If a film wants to “go there” and destroy planets, you need to deal with it as something other than an excuse to have a fun special effects sequence. It’s almost as though you think it’s a good thing that we’re just as shallow as the movie makers are.

plus, really, you think anyone here regards “nerd’ as an insult?

I look forward to mocking your poorly written comments in the future. Carry on.

Comment #102: Tyro  on  05/20  at  03:22 PM

If a film wants to “go there” and destroy planets, you need to deal with it as something other than an excuse to have a fun special effects sequence. It’s almost as though you think it’s a good thing that we’re just as shallow as the movie makers are.

Tyro, without taking sides in the flame war, I think it’s best to be on the fence at this point about Vulcan’s destruction.  It is not at all established that was done as “an excuse to have a fun special effects sequence,” it was actually fairly integral to the story even if you do not like precisely how that unfolded or think it could have been better. 

Furthermore, I can see using the Vulcan holocaust and diaspora as an intriguing vehicle, going further down the line, as a vehicle for making further installments in the series topical.  The possibilities in that regard (refugees seeking a home, political ramifications of the near extinction of an “ethnic” group, perhaps cloning or other scientific means used in an attempt to repopulate or even “purify” the species, etc.) would appear to be nearly limitless.  It reminds me somewhat of the whole “New Caprica” cycle in BSG, but could be taken off in numerous other directions.

Comment #103: Felix Culpa  on  05/20  at  03:51 PM

Everyone talking about Asshole Kirk getting on New Spock’s back to get command of the Enterprise needs to remember that he did so because Old Spock told him to not just for shits and giggles.

For the record, I am a complete TNG trekkie.  I know TOS, though am not a huge fan, and was very sceptical about the film.  But then loved it.  Loved. It.

Comment #104: Katherine  on  05/20  at  03:53 PM

I agree that the red matter was DUMB and that the destruction of Vulcan was a pretty bad idea poorly executed, but overall I did enjoy the movie. Visually speaking I think it was the best looking Star Trek ever. I love how it partially re-embraced a 60’s visual aesthetic and tweaked it with some contemporary touches.
Plus Chris Pine=totally sexy. Zachary Quinto is not far behind.

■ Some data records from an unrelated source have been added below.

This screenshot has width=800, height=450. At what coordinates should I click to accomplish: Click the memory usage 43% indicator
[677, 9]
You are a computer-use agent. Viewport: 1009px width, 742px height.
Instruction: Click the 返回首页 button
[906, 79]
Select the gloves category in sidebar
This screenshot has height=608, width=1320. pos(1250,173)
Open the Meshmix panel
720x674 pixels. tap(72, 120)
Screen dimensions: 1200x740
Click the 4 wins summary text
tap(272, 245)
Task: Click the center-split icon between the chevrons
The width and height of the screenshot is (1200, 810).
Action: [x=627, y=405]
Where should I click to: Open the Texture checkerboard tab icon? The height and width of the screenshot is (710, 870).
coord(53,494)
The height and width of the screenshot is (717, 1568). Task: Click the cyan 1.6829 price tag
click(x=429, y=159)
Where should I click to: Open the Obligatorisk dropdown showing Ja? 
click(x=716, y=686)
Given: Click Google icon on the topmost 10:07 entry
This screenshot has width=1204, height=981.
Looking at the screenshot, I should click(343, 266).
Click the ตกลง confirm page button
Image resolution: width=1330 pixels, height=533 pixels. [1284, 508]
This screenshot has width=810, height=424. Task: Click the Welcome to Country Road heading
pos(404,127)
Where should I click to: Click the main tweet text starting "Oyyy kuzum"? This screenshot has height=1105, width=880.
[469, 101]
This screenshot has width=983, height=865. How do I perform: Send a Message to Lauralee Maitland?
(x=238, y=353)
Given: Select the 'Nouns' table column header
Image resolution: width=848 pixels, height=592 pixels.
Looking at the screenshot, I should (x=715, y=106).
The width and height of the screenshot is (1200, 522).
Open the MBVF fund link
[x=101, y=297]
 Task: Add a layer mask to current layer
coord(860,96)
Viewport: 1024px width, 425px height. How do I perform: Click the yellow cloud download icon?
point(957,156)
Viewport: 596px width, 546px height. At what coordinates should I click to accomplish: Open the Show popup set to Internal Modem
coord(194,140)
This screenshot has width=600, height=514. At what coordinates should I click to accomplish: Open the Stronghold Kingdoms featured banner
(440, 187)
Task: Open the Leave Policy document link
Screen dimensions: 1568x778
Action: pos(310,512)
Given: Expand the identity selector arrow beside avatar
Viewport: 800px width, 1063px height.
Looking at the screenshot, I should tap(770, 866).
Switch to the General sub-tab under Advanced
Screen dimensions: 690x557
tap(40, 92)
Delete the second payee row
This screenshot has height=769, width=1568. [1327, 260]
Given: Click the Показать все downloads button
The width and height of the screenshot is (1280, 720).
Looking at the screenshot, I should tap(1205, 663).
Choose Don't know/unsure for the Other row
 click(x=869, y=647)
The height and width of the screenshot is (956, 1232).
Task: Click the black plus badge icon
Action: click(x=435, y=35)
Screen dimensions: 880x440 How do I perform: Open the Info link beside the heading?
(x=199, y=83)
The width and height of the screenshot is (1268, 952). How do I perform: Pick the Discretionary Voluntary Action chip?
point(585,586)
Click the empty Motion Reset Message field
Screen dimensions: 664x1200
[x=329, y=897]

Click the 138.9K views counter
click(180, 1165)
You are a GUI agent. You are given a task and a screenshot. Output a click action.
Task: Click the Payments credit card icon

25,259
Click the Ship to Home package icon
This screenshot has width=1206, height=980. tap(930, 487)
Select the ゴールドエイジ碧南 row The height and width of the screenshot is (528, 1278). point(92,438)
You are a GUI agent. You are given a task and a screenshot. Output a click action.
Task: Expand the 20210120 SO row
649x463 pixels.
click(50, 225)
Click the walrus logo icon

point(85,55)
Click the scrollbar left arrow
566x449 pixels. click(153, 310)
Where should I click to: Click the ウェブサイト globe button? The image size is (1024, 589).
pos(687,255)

Comment #105: AdamN  on  05/20  at  03:54 PM

i haven’t finished reading the comments just yet, but i have a theory about the inclusion of red matter that makes it actually not annoying at all and sort of cool: it’s one of the many jj abrams shout outs to the fans of his other works. because red matter is totally something they would discuss on fringe (actually, they even referred to vulcan in the episode that aired after star trek came out, not to mention the fact that the show’s big bad now turns out to be none other than nimoy himself).

he also included a bunch of other little pieces for hopeless abrams fans: the monster that chased kirk on the ice planet looked suspiciously like the cloverfield monster. people talking to their past/future selves and joking about destroying reality riffing on the current season of lost. i’m sure there was probably something for alias fans in there too, but i missed that show entirely.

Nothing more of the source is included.